*Dataset entries:*
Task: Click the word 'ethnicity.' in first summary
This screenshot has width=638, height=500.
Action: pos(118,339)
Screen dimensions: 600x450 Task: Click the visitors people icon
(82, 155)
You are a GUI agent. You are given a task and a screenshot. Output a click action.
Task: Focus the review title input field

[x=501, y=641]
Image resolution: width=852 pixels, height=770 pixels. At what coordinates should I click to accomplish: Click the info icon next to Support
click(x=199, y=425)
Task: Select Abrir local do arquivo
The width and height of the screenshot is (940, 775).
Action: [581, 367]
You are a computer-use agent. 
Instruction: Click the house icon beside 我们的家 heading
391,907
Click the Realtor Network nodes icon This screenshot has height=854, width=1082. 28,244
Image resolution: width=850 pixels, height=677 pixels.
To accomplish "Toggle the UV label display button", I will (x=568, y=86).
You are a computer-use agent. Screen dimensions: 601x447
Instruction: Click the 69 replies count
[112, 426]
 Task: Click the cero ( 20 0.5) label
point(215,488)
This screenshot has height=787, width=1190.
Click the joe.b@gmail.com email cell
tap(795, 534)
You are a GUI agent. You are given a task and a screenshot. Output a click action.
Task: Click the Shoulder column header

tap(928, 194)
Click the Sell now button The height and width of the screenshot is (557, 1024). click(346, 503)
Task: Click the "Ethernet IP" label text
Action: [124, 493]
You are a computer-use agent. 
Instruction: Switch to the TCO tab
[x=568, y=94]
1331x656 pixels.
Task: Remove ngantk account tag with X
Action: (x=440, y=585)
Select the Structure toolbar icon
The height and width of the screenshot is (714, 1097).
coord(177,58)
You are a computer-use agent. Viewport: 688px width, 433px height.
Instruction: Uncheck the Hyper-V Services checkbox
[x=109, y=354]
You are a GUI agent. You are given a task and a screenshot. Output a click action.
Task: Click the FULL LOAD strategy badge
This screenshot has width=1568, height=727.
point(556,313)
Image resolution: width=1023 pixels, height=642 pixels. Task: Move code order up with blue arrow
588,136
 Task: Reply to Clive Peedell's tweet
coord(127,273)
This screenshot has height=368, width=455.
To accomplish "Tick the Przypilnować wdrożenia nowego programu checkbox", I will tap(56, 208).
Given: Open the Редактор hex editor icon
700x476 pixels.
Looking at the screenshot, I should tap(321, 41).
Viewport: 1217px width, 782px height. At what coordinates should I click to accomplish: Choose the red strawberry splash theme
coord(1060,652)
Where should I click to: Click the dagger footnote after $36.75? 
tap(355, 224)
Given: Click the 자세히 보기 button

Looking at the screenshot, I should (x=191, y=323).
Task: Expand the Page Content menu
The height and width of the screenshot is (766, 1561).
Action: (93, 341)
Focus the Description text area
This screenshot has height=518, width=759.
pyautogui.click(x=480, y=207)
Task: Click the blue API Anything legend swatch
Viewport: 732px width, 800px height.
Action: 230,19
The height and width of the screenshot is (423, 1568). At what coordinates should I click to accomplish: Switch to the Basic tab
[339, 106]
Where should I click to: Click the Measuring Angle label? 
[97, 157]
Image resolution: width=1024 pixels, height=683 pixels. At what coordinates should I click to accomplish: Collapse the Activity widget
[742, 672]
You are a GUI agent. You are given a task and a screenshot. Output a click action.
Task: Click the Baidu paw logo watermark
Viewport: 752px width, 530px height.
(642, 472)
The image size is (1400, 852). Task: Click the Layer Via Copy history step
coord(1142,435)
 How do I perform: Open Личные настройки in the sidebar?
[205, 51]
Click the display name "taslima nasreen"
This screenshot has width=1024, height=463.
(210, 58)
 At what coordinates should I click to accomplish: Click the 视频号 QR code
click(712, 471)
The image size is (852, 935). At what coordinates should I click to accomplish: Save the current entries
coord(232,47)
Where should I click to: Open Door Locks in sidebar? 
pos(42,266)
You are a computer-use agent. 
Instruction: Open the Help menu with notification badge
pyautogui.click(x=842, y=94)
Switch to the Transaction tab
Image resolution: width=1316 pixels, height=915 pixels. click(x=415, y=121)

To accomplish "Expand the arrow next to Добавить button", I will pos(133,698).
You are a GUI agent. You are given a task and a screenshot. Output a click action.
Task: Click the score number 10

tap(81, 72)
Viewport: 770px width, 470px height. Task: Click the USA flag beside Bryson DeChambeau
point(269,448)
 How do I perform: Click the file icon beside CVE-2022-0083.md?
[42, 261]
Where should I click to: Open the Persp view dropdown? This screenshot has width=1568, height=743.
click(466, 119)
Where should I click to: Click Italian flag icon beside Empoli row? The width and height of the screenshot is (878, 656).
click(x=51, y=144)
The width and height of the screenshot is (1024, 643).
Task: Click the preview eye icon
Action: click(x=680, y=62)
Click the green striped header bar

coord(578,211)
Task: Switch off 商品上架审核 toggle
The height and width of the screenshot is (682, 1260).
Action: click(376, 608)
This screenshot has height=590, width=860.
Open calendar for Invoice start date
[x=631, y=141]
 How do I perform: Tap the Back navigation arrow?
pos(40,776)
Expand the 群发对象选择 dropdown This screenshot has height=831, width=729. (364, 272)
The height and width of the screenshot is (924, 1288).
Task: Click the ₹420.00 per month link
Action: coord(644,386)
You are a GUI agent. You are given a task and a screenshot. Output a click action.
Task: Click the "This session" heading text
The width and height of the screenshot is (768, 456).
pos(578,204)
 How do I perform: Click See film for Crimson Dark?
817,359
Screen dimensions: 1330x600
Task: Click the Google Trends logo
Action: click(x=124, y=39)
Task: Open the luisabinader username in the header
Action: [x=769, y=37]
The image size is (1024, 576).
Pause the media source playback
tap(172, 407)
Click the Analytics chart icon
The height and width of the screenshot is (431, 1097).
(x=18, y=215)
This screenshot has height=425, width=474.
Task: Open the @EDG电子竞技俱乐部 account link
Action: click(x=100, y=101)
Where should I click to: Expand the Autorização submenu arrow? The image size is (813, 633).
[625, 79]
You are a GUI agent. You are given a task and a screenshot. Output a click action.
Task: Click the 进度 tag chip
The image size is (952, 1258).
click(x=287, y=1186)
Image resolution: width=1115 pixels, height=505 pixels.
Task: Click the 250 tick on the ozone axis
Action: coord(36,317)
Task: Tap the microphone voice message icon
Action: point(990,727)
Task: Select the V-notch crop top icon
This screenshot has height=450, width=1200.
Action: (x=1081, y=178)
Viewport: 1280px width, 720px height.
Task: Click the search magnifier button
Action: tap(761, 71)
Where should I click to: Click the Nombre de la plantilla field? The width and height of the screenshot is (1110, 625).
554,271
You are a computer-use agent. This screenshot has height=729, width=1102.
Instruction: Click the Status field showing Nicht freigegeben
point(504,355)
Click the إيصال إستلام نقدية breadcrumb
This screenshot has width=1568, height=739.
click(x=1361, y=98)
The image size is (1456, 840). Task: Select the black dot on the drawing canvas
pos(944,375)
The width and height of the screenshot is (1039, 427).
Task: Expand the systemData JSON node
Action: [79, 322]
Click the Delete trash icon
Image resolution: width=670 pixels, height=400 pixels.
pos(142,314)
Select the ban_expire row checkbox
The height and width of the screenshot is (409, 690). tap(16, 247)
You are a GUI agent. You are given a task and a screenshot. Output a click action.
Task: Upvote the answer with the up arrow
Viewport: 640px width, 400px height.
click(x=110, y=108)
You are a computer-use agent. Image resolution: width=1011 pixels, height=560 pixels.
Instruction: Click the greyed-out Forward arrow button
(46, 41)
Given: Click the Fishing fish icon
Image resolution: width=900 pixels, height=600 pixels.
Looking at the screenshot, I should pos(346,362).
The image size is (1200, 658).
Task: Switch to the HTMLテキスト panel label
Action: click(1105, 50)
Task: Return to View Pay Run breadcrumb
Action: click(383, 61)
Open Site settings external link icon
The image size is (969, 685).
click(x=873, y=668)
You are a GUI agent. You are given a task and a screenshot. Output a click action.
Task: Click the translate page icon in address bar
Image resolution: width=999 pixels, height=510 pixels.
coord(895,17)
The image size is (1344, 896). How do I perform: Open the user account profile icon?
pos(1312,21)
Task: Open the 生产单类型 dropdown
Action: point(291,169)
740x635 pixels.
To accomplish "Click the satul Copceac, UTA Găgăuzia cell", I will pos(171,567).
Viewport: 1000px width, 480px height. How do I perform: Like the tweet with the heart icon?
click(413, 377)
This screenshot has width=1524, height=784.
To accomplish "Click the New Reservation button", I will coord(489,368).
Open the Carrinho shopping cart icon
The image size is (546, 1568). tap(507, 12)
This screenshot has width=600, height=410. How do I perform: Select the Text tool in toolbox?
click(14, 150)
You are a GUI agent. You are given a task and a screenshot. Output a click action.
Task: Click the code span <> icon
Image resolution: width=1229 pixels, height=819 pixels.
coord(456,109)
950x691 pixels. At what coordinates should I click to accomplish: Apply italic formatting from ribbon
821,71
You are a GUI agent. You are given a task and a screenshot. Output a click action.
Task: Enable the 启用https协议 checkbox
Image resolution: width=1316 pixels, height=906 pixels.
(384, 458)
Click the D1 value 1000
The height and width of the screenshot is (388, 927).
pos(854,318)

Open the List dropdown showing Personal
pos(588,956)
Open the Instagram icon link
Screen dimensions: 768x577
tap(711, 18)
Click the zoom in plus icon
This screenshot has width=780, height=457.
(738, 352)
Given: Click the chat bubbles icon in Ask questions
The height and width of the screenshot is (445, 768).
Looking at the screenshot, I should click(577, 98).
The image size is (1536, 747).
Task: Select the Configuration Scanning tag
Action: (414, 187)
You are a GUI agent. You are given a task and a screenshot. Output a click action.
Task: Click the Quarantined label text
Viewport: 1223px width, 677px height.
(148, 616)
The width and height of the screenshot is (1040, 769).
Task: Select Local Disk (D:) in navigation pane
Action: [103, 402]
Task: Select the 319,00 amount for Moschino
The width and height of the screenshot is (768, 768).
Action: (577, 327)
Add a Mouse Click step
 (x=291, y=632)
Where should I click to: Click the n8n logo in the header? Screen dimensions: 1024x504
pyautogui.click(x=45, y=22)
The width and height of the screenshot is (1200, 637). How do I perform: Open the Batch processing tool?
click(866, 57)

*Assignment:* Filter the records down to the lines that contain the string "display", and copy those lines.

*Solution below:*
To accomplish "Toggle the UV label display button", I will (x=568, y=86).
Click the display name "taslima nasreen"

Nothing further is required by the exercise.